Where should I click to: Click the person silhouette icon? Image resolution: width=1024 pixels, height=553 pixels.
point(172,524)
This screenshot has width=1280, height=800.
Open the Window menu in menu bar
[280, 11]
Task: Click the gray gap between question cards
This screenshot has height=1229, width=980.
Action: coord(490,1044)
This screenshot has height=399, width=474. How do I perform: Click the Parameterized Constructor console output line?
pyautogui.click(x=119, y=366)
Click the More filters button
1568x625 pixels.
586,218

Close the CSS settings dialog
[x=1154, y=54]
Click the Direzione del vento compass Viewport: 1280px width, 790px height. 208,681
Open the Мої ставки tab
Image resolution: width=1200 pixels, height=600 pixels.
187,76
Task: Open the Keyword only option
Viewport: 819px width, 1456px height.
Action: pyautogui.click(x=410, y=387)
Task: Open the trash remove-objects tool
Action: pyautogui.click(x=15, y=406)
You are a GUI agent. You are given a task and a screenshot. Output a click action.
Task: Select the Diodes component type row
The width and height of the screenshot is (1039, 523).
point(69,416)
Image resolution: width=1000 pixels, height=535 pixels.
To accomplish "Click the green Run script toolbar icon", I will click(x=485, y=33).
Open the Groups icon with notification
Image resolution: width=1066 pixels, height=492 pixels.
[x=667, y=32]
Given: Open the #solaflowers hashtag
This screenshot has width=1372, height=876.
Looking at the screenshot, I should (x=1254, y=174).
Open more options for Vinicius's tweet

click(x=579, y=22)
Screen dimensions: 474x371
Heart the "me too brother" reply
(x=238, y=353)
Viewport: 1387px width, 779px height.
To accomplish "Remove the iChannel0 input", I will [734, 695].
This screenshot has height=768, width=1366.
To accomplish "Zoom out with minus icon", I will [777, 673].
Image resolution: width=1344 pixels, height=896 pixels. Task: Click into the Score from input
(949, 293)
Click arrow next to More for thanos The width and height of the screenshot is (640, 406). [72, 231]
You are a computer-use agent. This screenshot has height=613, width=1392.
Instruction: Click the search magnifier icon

(How to complete this task) In the listing above, find the line with "You are a GUI" and the line with "Click arrow next", then print exactly those lines and every line between them.

(Task answer)
You are a GUI agent. You are given a task and a screenshot. Output a click action.
Task: Select the Diodes component type row
The width and height of the screenshot is (1039, 523).
point(69,416)
Image resolution: width=1000 pixels, height=535 pixels.
To accomplish "Click the green Run script toolbar icon", I will click(x=485, y=33).
Open the Groups icon with notification
Image resolution: width=1066 pixels, height=492 pixels.
[x=667, y=32]
Given: Open the #solaflowers hashtag
This screenshot has width=1372, height=876.
Looking at the screenshot, I should (x=1254, y=174).
Open more options for Vinicius's tweet

click(x=579, y=22)
Screen dimensions: 474x371
Heart the "me too brother" reply
(x=238, y=353)
Viewport: 1387px width, 779px height.
To accomplish "Remove the iChannel0 input", I will [734, 695].
This screenshot has height=768, width=1366.
To accomplish "Zoom out with minus icon", I will [777, 673].
Image resolution: width=1344 pixels, height=896 pixels. Task: Click into the Score from input
(949, 293)
Click arrow next to More for thanos The width and height of the screenshot is (640, 406). [72, 231]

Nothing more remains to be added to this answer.